アフリカ-Africa
【マンティコア】 Mantichora
プリニウスがエティオピアにいると伝えた怪物。歯が三列に並び、人間の顔を持ち、群青の眼をしている。体は血のように赤く、獅子に似ているが、尾の先端には蠍のような棘がある。またその声は笛か喇叭を吹き鳴らしているように聞こえる。大変素早い。人肉と血が大の好物。おそらくはシロッコ(熱風)の化身と思われる。
【カトブレパス】 Catoblepas
プリニウスが、ナイル河の源流近くにいると伝えた怪物。
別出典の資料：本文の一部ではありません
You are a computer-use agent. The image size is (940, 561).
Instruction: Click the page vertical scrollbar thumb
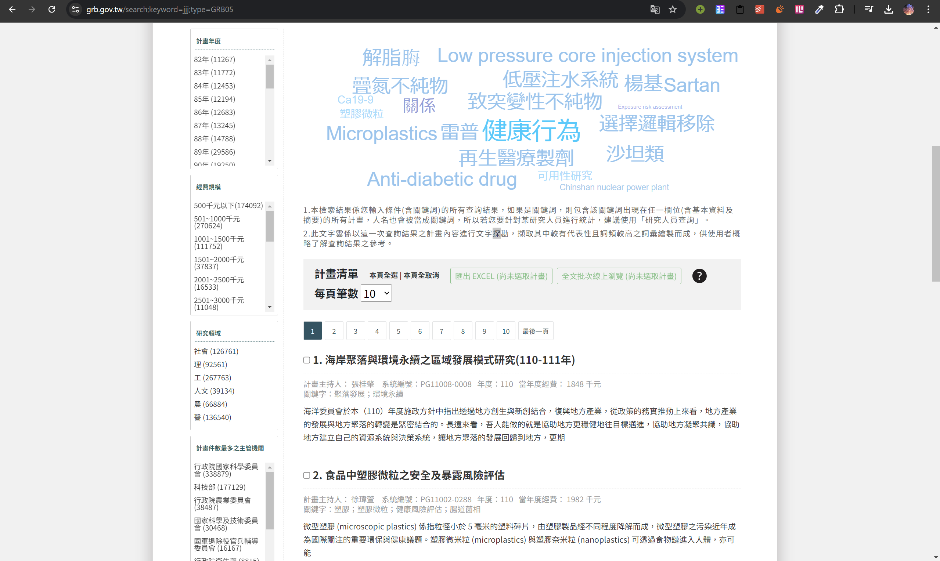point(935,214)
その名はギリシア語で「うつむくもの」を意味する。何故ならば、この怪物は非常に頭が重く、ようやくそれを支えている状態で、常に地面に屈み込んでいるからだという。その視線を向けられたものはその場で死んでしまう。博物学者キュヴィエは、その原型が南アフリカの牛に似た獣、ヌーであると考えた。また、それを受けてフローベールは、黒い水牛の体に豚の頭、長く締まりのない頸、顔を覆うごわごわした鬣、でっぷりと太った醜い獣としてカトブレパスを描いた。
【ムウェネ・ニャガ】
「輝く者」という意味で、ンガイまたはモガイ(唯一神という意味)への、呼びかけに用いる名前。キクユ族の神。キリニャガ(キリンヤガ)の創造者。この山のふもとに、いちじくの林である、モコルウエ・ク・ガサンガ(建築の地の木)を作り、キクユ族の祖先であるギクユを住まわせたという。
ムウェネ・ニャガ自身ははキリニャガに住んでいる。なお、キリニャガとは「輝く山」の意味。